With over 200 members of the band, this event would cost over 1/2 million dollars!
Mulch
One of the fundraisers was mulch–sourcing and buying the bags of mulch, plus spreading and the delivery lasted for over a month.
It included most of the band students, dozens of their siblings, over 100 parents, an army of trucks each weekend or evening, rakes, shovels, blowers, wheelbarrows, brooms, gas, transport, and insurance. It was a complete startup company!
Flags
The team also did the long-term flag fundraisers (putting hundreds of flags in yards for each of the patriotic holidays). But this required flyers, students selling the annual service door-to-door (no, we didn’t get the city soliciting license), sourcing and buying the flags and poles, pounding the plastic pole inserts into the lawns (hoping we didn’t hit a sprinkler).
And then the coordination of dozens of students with trucks to set up and then take down all the flags (plus dealing with missed homes and complaints).
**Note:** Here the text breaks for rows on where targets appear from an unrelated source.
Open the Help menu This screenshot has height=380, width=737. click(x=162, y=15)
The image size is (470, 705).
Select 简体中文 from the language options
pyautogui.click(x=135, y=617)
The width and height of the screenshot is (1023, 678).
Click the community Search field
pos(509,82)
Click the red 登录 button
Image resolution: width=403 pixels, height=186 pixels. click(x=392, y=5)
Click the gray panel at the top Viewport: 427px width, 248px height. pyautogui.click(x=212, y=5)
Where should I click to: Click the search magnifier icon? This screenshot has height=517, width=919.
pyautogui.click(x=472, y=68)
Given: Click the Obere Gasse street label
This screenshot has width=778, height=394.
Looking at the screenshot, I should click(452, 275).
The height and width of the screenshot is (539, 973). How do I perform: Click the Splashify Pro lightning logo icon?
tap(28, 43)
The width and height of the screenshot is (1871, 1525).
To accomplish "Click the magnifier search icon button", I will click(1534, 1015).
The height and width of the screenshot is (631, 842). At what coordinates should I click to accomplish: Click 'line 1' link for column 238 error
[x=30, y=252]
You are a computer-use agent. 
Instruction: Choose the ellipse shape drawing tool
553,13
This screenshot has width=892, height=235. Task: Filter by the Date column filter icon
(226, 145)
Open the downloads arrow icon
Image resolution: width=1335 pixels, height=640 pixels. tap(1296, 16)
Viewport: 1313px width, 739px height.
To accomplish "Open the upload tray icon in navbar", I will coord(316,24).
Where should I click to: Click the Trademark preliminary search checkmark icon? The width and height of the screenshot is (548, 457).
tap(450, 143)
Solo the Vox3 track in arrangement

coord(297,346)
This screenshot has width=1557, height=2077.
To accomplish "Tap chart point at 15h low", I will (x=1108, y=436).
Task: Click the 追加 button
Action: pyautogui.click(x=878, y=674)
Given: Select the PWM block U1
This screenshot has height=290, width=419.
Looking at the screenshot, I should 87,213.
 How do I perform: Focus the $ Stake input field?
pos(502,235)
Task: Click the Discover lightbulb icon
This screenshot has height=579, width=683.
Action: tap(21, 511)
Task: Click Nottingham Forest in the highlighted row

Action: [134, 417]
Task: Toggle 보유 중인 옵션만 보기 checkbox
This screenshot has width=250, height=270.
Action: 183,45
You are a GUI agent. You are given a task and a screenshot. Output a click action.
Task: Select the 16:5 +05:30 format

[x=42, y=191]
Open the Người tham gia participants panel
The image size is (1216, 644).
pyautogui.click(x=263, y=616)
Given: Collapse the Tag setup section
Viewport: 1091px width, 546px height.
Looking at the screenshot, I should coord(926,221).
It helped–but again, it was a LOT of work, and took almost professional level-coordination.
Still Short
There were more sales for poinsettias (sourcing, warehousing, distributing, returning cash), cookies, raffles for parking spots–the list went on. It required a complete “professional” committee.
And we were still short! I had to fork out over $1,000 (how many times can we delay the braces!!). Chaa Ching!
Finally–Relief
Enter the long-term, perpetual fundraiser–Go & Give.
There is nothing to sell (not that costs money–only “switch and save”), and folks that already traveled (business, personal, family) only have to switch URLs or phone apps, and book their travel like normal.
They save an average of 30% off the public rates, use a similar service with similar inventory they are alreadly used to (uses Priceline, part of Bookings Holdings–the world’s largest travel group), and part of all their travel goes right into your fundraiser account.
It helps cover a portion of the gap–sometimes enough to sponsor some of the normal kids (whose parents were not executives).
The Commitment
It only takes 1-2 people a few minutes to sign up, about an hour to log into the system (with help from an assigned fundraiser manager), import the group database (every big group has one) into a hyper-secure online system, press accept… and, aside from an occasional paper flyer, it is DONE. Most everything is automated.
It is an easy fundraiser to add–with absolute minimal effort. Over 15,000 groups and individuals have already experienced the benefits–so it is proven to work.